*** Information provided ***

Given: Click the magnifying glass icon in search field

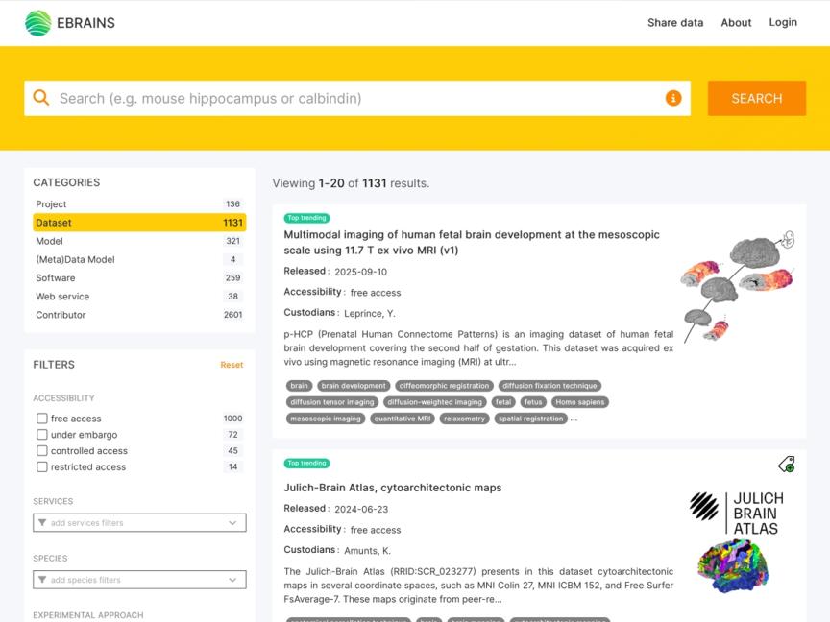Looking at the screenshot, I should click(x=42, y=98).
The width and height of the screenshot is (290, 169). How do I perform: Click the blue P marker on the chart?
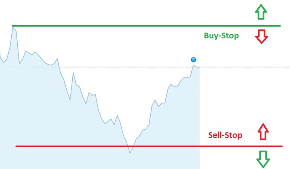193,59
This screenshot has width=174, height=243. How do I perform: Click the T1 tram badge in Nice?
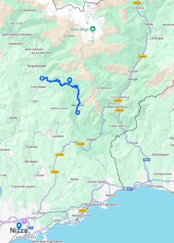click(31, 228)
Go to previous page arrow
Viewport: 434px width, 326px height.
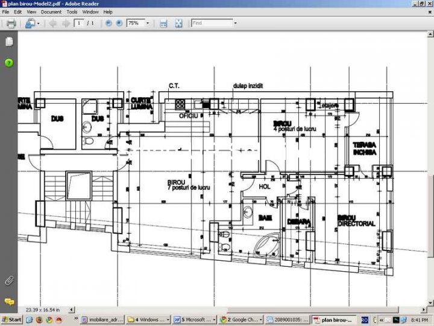click(52, 24)
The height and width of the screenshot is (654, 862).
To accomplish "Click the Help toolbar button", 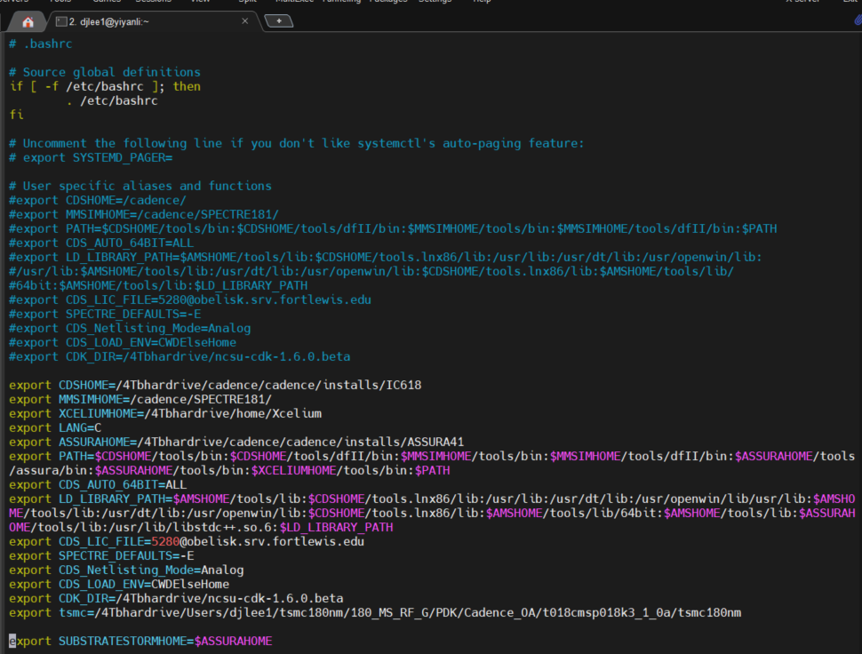I will 482,2.
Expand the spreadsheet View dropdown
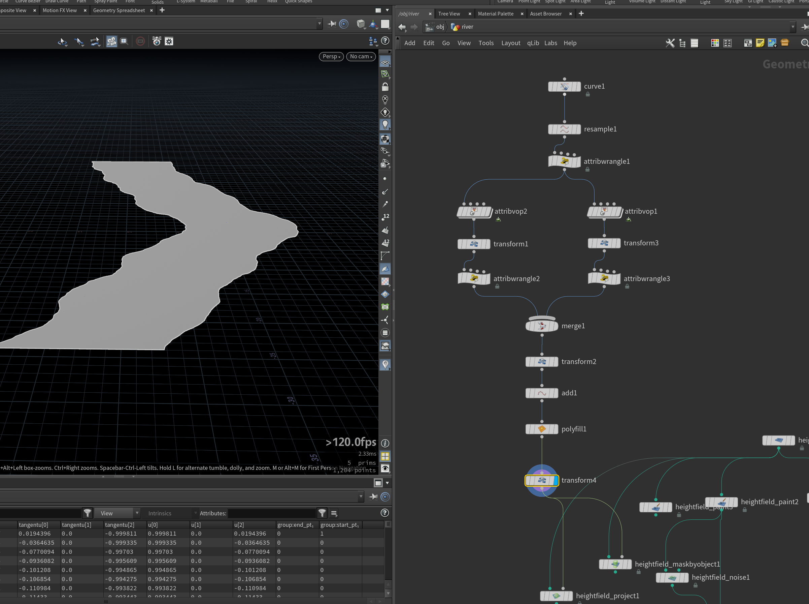Screen dimensions: 809x604 coord(117,513)
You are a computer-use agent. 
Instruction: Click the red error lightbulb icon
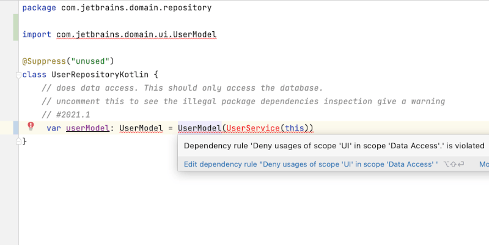[x=31, y=126]
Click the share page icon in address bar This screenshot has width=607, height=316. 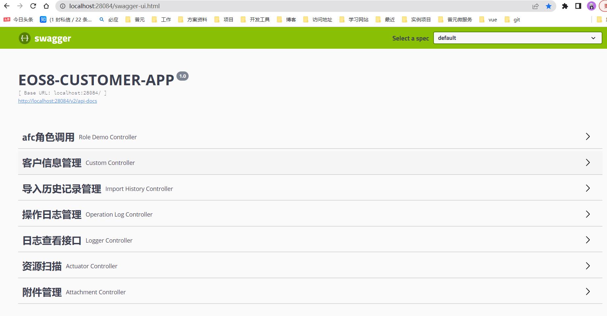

*** End of Information provided ***

An exact copy of the lines above from the one with "This screenshot has width=174, height=243." up to and including the one with "The height and" is required; reproduce only those lines, omitting all pictures.

Expected answer:
This screenshot has width=174, height=243. How do I perform: Click the T1 tram badge in Nice?
click(31, 228)
Go to previous page arrow
Viewport: 434px width, 326px height.
click(52, 24)
The height and width of the screenshot is (654, 862).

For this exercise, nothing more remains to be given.